A microburst downed lines in New Sudbury, cutting power as crews tackle hazardous access and complex repairs.

✅ Straight-line winds downed poles, trees, and service lines

✅ Crews face backyard access hazards, complex reconnections

✅ Mutual aid linemen, arborists, and crane work speed restoration

About 300 Sudbury Hydro customers are still without power Thursday after Monday's powerful microburst storm, part of a series of damaging storms in Ontario seen across the province.

The utility's spokesperson, Wendy Watson, says the power in the affected New Sudbury neighbourhoods should be back on by the weekend, even as Toronto power outages persisted in a recent storm.
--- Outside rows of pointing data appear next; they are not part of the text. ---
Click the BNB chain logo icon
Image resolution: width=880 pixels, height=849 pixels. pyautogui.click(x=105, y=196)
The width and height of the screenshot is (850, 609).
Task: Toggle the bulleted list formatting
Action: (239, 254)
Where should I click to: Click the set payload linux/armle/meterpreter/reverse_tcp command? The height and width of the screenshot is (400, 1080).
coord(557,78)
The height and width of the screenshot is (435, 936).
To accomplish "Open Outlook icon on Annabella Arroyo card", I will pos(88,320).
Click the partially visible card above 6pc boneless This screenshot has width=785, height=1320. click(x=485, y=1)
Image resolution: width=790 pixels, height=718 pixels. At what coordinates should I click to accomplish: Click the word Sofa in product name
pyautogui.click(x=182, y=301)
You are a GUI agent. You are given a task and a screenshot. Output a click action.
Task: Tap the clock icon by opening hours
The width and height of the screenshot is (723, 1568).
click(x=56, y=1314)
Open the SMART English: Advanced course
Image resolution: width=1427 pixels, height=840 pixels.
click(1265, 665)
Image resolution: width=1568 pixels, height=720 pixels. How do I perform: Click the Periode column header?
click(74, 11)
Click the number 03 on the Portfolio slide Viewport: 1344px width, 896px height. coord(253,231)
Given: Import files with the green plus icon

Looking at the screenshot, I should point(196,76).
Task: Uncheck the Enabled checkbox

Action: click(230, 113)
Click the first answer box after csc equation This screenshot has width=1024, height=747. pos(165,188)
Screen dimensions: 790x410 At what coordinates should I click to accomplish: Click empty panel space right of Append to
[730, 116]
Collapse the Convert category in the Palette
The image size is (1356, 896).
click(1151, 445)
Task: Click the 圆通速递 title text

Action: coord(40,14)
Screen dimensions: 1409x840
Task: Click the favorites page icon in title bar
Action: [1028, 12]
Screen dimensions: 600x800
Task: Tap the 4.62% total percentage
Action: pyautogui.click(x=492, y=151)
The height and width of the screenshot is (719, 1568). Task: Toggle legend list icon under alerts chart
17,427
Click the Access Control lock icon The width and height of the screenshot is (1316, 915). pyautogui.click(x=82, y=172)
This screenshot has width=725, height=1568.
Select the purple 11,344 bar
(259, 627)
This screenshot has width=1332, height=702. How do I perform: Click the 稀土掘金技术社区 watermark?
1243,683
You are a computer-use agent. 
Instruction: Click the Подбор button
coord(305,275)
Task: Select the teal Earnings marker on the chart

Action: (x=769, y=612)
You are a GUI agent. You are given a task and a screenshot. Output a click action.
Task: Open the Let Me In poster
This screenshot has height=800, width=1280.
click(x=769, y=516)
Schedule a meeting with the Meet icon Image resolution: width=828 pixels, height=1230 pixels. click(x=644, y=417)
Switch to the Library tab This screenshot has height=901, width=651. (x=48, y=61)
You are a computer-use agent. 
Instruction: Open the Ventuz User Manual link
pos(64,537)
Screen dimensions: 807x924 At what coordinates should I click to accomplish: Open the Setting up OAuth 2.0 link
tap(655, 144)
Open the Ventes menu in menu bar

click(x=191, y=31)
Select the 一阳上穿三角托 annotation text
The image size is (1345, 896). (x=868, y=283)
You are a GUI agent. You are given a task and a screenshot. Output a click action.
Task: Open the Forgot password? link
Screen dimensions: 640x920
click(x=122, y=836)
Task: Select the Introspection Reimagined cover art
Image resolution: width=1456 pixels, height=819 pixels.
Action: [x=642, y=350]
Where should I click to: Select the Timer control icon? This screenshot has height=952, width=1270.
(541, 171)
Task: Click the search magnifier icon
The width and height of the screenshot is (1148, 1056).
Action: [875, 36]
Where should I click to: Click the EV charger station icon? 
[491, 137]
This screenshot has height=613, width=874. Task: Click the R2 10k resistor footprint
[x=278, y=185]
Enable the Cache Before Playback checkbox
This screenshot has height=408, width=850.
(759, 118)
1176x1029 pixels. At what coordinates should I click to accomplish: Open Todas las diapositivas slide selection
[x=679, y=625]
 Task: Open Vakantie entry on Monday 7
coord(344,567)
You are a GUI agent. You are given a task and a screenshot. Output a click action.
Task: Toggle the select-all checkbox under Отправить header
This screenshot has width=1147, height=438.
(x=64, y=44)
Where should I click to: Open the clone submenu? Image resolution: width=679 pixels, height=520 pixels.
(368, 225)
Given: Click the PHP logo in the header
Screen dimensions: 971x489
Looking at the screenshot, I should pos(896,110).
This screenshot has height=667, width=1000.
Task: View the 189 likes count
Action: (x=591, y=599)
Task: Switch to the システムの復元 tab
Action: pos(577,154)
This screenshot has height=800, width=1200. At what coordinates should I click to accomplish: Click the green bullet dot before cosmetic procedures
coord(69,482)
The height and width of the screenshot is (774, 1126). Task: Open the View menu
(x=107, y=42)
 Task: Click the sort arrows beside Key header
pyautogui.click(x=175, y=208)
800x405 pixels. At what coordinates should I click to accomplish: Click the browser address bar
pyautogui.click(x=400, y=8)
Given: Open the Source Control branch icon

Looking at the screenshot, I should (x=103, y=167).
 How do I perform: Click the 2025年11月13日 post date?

The storm, which Environment Canada said was classified as a microburst or straight line wind damage, similar to a severe windstorm in Quebec, downed a number of power lines in the city.

Now crews are struggling with access to the lines, a challenge that BC Hydro's atypical storm response also highlighted, as they work to reconnect service in the area.

"In some cases, you can't get to someone's back yard, or you have to go through the neighbour's yard," Watson said.

"We have one case where [we had] equipment working over a swimming pool. It's dicey, it's really dirty and it's dangerous."

Monday's storm caused massive property damage across the city, particularly in New Sudbury. (Benjamin Aubé/CBC)

Veteran arborist Jim Allsop told CBC News he hasn't seen damage like this in his 30-plus years in the business.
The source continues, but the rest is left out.